The artificial intelligence is probably the only computer-related sci-fi thing that we do not have yet.

So it is not obvious in my opinion in which direction to update. I am tempted to say that computers evolve faster than everything else, so we should expect AI soon. On the other hand, maybe the fact that AI is currently an exception in this trend means that it will continue to be the exception. No strong opinion on this; just saying that "we are behind the predictions" does not in general apply to computer-related things.

Not sure if anyone made a review of this, but it seems to me that if you compare the past visions of the future, such as science fiction stories, we have less of everything except for computers

Yes! J Storrs Hall did an (admittedly subjective) study of this, and argues that the probability of a futurist prediction from the 1960s being right decreases logarithmically with the energy intensity required to achieve it. This is from Appendix A in "Where's my Flying Car?"

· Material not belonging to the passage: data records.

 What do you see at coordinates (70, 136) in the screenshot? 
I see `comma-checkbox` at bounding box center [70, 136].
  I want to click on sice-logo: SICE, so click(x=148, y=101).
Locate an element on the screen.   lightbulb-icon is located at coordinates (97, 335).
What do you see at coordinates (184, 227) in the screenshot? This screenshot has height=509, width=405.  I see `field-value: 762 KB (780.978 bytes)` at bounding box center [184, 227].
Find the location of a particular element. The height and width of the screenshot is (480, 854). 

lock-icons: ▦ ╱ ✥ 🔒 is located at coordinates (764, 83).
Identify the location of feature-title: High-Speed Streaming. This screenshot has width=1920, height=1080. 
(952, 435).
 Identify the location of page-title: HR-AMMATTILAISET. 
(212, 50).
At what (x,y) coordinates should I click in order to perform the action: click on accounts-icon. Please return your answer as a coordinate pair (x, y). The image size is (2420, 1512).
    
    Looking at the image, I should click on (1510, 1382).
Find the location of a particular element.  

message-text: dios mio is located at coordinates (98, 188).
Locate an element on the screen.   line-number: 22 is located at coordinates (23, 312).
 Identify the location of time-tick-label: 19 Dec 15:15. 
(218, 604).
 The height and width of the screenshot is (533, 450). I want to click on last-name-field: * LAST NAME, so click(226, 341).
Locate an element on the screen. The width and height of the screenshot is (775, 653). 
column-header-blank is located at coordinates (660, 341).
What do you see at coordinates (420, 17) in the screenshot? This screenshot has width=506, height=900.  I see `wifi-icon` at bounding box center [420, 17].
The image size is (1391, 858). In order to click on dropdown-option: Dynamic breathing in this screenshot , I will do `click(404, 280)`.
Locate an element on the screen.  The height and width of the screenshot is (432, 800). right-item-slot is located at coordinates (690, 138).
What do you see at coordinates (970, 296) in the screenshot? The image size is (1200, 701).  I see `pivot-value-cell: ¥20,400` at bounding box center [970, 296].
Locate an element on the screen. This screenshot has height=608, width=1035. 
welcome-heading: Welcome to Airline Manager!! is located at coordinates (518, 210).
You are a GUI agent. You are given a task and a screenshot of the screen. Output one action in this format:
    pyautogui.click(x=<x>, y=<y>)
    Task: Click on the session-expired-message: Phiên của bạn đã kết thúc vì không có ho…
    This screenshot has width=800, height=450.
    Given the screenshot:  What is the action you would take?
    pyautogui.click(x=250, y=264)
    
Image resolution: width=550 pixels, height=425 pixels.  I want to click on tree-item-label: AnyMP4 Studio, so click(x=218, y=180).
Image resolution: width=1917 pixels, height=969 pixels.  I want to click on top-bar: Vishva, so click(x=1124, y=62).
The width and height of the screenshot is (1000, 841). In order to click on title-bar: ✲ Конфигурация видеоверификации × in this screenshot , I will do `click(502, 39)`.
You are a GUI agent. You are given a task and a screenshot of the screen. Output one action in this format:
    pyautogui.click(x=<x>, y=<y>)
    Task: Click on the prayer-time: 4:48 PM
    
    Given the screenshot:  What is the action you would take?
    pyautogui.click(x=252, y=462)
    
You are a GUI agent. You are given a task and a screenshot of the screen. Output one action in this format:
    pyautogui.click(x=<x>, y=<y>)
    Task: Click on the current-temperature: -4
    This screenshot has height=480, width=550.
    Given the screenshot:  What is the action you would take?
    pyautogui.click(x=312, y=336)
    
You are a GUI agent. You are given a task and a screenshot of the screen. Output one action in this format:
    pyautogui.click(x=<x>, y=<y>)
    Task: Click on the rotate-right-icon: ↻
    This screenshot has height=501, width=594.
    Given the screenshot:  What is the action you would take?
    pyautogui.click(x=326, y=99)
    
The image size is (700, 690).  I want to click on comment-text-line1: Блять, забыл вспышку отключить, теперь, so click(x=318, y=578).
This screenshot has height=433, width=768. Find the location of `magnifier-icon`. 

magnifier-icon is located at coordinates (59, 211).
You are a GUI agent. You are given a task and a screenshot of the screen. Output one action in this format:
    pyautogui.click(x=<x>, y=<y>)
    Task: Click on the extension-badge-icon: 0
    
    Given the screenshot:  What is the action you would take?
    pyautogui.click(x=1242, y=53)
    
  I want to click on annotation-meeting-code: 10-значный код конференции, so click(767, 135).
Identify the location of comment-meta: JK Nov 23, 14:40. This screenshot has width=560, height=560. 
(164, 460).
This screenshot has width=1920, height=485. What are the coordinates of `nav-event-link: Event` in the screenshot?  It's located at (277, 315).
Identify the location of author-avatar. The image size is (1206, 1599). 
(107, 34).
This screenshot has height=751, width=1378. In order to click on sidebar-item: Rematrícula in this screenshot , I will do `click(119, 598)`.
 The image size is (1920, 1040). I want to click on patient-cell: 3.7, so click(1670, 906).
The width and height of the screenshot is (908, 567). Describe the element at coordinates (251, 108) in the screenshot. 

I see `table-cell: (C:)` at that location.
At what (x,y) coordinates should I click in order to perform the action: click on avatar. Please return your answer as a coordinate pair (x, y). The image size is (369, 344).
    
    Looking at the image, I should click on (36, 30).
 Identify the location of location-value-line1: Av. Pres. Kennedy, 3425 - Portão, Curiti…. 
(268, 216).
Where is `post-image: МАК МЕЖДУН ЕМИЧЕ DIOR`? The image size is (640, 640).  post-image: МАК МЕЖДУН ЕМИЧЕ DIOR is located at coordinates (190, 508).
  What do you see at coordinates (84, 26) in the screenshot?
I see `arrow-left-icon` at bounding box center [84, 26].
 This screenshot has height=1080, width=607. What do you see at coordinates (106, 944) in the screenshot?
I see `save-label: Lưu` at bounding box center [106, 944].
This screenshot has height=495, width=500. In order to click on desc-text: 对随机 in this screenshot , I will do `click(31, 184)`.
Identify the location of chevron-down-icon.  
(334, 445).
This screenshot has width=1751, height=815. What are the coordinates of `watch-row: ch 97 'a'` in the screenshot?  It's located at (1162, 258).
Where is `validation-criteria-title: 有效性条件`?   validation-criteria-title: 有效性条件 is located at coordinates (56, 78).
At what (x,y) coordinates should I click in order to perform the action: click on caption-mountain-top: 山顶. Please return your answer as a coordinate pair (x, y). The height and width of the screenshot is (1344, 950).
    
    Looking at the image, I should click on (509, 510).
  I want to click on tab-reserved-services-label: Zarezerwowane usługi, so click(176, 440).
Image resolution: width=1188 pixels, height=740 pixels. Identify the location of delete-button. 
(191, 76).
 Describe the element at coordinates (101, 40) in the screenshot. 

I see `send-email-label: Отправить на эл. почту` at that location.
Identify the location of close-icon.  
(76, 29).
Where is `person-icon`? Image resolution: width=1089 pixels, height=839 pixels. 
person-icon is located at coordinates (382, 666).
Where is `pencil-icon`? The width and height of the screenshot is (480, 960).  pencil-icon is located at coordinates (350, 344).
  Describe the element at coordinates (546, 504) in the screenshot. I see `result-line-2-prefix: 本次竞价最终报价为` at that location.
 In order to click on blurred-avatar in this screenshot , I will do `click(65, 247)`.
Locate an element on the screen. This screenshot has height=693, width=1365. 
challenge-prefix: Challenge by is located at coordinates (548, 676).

So it is not obvious in my opinion in which direction to update. I am tempted to say that computers evolve faster than everything else, so we should expect AI soon. On the other hand, maybe the fact that AI is currently an exception in this trend means that it will continue to be the exception. No strong opinion on this; just saying that "we are behind the predictions" does not in general apply to computer-related things.

I think this is a good point. At some point, I should put together a reference class of computer-specific futurist predictions from the past for comparison to the overall corpus.

I thought this is a reasonable view and I'm puzzled with the downvotes. But I'm also confused by the conclusion - are you arguing on whether the x-risk from AGI is something predictable or not? Or is the post just meant to convey examples on the merits to both arguments?

Thanks — I'm not arguing for this position, I just want to understand the anti AGI x-risk arguments as well as I can. I think success would look like me being able to state all the arguments as strongly/coherently as their proponents would.